◆ EXERCISE DATA ◆
——————

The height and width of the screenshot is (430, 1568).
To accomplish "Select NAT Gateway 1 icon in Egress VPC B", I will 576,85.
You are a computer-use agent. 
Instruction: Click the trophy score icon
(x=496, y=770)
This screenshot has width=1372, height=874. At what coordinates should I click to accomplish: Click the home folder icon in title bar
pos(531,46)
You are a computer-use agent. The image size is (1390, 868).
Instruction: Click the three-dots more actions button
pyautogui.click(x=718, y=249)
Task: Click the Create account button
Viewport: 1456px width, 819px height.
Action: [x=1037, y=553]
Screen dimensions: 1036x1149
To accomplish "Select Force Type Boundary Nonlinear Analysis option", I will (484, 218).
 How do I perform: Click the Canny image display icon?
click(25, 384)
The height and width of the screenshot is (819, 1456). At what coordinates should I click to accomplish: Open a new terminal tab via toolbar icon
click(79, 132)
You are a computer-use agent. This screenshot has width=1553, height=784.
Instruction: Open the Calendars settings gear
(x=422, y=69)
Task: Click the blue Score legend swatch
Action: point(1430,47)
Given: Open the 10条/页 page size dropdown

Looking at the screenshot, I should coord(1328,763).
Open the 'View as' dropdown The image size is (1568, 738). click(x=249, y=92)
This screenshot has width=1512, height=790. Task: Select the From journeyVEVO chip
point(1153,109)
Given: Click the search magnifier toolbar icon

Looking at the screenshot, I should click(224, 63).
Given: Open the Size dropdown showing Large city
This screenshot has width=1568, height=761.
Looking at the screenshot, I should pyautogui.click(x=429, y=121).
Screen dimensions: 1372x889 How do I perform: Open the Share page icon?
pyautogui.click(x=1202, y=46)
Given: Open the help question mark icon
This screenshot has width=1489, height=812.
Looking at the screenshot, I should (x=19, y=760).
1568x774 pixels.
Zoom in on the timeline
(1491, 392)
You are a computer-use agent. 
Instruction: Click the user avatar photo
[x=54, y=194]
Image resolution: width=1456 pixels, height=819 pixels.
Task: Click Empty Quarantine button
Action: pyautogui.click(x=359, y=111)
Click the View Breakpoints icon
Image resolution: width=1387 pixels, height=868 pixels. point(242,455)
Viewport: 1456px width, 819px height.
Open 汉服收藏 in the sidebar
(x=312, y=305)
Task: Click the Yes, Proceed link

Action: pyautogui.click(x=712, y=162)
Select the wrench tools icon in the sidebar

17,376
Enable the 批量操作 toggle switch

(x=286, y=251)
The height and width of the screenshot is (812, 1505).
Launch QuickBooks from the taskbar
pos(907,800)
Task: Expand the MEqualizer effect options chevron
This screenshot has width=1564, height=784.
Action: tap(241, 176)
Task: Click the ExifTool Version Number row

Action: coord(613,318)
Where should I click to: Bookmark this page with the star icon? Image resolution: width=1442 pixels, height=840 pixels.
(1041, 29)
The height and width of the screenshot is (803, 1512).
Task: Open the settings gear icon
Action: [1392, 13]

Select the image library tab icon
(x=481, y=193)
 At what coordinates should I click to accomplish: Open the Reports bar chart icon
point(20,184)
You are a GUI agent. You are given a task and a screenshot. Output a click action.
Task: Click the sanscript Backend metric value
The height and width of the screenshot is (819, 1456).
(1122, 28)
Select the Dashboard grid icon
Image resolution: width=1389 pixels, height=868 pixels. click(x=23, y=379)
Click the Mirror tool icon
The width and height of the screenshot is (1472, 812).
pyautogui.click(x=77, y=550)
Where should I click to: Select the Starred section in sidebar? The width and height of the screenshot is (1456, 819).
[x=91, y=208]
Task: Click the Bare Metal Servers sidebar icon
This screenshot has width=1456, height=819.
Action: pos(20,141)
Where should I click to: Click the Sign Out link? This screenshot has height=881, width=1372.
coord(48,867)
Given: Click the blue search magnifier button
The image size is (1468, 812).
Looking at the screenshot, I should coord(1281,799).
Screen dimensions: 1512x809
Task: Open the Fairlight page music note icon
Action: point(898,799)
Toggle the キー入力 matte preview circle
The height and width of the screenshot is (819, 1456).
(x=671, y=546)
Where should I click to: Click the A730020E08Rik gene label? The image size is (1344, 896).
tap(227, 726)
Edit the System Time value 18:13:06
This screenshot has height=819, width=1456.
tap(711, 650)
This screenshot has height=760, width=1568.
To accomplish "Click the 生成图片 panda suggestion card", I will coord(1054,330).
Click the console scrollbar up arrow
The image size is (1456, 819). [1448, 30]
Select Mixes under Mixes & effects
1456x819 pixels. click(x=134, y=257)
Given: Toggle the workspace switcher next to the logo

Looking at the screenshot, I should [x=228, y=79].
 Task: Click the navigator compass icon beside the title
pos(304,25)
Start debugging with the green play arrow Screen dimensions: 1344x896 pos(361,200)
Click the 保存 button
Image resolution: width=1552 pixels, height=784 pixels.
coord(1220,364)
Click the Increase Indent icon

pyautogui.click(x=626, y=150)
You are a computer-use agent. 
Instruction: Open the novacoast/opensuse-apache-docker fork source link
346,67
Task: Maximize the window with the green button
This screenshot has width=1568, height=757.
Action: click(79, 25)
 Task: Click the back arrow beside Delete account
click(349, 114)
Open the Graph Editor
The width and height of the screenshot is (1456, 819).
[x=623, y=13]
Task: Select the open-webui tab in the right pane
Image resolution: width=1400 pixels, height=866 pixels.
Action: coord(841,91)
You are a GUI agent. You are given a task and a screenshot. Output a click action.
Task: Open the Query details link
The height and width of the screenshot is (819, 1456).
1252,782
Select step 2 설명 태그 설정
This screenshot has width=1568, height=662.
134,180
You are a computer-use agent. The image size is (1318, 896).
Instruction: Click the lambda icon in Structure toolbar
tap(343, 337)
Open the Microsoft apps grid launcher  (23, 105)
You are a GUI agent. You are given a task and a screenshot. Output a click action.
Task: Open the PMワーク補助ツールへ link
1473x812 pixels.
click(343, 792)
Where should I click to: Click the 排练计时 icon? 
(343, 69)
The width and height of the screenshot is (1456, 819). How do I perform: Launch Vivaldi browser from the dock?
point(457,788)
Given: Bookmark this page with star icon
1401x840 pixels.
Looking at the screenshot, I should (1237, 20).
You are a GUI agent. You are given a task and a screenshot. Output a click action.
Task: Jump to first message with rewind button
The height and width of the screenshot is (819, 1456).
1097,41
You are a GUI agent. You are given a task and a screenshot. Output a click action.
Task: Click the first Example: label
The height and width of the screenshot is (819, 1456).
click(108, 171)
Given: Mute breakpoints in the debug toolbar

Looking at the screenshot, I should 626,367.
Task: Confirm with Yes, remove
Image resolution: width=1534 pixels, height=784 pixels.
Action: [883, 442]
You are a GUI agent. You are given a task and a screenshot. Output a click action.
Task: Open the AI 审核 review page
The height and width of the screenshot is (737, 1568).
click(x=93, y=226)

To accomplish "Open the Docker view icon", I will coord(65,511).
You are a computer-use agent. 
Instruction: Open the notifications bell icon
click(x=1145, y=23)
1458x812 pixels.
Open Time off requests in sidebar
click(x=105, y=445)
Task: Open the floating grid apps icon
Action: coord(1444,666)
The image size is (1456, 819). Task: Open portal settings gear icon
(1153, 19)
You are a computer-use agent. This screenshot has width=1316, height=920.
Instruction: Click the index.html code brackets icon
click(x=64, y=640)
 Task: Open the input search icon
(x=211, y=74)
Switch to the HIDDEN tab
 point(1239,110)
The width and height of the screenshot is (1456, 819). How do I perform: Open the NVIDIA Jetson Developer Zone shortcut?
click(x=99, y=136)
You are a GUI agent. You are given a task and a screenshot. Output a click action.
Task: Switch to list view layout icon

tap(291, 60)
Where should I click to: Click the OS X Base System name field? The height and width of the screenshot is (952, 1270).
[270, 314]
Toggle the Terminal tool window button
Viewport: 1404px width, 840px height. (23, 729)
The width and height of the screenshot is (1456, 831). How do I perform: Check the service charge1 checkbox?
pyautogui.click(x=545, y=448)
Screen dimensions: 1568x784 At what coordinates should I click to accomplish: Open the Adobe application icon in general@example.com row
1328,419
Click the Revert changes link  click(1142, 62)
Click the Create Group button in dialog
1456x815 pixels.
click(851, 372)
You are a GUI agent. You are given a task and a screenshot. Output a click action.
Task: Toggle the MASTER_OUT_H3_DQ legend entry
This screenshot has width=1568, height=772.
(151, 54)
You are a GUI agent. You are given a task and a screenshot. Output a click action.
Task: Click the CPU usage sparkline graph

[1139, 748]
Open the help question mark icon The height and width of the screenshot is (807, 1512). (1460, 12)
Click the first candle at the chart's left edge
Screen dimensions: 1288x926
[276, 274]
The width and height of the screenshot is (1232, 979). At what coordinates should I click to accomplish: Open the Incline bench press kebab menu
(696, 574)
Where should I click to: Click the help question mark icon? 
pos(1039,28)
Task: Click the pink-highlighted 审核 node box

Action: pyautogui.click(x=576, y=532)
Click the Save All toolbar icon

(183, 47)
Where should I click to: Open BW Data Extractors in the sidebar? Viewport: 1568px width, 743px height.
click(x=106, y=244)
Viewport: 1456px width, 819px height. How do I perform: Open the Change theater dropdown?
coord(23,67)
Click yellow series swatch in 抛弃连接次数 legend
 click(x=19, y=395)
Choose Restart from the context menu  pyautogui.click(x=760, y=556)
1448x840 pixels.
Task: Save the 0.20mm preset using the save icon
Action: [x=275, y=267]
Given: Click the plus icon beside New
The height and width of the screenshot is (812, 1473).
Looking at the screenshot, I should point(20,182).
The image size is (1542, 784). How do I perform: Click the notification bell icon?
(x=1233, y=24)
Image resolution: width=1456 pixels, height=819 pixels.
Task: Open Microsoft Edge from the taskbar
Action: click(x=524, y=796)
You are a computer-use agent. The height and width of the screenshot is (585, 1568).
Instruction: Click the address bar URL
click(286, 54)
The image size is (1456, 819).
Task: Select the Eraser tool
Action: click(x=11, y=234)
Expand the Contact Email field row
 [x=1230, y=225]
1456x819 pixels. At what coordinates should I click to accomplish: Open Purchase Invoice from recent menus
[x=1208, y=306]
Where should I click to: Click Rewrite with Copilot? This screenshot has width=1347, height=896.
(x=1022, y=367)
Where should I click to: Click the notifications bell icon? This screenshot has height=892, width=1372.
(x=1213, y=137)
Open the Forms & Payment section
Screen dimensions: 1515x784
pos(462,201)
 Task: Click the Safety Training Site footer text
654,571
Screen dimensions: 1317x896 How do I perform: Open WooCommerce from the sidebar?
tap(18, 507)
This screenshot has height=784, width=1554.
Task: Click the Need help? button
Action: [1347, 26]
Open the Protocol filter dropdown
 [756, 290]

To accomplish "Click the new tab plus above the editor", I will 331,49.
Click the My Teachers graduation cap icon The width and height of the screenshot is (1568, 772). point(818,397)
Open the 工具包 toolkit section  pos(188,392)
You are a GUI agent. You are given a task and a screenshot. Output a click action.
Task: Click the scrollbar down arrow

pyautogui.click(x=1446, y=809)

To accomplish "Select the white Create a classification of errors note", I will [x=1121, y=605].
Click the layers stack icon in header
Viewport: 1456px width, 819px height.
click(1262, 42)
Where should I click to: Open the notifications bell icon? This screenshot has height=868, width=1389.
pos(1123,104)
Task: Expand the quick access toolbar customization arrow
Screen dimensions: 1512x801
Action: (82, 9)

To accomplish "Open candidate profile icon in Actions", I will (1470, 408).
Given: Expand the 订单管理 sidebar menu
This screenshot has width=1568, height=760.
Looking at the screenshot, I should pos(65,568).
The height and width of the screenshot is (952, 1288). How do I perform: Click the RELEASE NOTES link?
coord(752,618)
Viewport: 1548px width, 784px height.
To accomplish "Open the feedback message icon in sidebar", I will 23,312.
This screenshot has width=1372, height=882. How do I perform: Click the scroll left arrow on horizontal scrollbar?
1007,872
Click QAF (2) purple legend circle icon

——————

◆ TASK DIRECTIONS ◆
The line with "Task: Click the Create account button" marks the end; reproduce exactly every line from the start of the entries up to it, that line included.

◆ WRITTEN REPLY ◆
The height and width of the screenshot is (430, 1568).
To accomplish "Select NAT Gateway 1 icon in Egress VPC B", I will 576,85.
You are a computer-use agent. 
Instruction: Click the trophy score icon
(x=496, y=770)
This screenshot has width=1372, height=874. At what coordinates should I click to accomplish: Click the home folder icon in title bar
pos(531,46)
You are a computer-use agent. The image size is (1390, 868).
Instruction: Click the three-dots more actions button
pyautogui.click(x=718, y=249)
Task: Click the Create account button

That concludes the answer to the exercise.